TASK>
Pick out the lines below that include the string "will".

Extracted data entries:
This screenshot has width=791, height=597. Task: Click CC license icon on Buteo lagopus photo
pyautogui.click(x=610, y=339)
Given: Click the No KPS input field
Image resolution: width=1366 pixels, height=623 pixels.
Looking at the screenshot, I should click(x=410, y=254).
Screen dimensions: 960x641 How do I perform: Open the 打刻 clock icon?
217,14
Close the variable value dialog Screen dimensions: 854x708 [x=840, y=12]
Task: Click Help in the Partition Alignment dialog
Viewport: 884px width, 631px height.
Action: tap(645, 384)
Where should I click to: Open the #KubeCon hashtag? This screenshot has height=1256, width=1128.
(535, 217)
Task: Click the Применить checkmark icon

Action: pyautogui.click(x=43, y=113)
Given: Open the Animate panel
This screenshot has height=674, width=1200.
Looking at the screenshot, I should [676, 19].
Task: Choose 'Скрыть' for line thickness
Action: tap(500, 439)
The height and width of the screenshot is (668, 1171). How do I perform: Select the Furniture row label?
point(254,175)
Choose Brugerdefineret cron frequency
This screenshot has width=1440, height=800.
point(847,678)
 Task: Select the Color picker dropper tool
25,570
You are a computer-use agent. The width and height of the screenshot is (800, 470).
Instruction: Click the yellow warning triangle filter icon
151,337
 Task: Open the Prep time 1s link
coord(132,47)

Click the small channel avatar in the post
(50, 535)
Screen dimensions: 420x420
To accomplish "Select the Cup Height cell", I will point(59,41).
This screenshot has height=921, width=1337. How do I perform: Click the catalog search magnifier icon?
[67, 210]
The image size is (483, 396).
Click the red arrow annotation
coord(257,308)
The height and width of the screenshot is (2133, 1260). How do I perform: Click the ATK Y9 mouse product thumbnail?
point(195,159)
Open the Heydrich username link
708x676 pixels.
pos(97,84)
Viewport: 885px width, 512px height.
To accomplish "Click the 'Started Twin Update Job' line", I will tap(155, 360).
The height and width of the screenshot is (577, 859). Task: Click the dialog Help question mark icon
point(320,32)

WRITTEN ANSWER>
To accomplish "Select the Cup Height cell", I will point(59,41).
To accomplish "Click the 'Started Twin Update Job' line", I will tap(155, 360).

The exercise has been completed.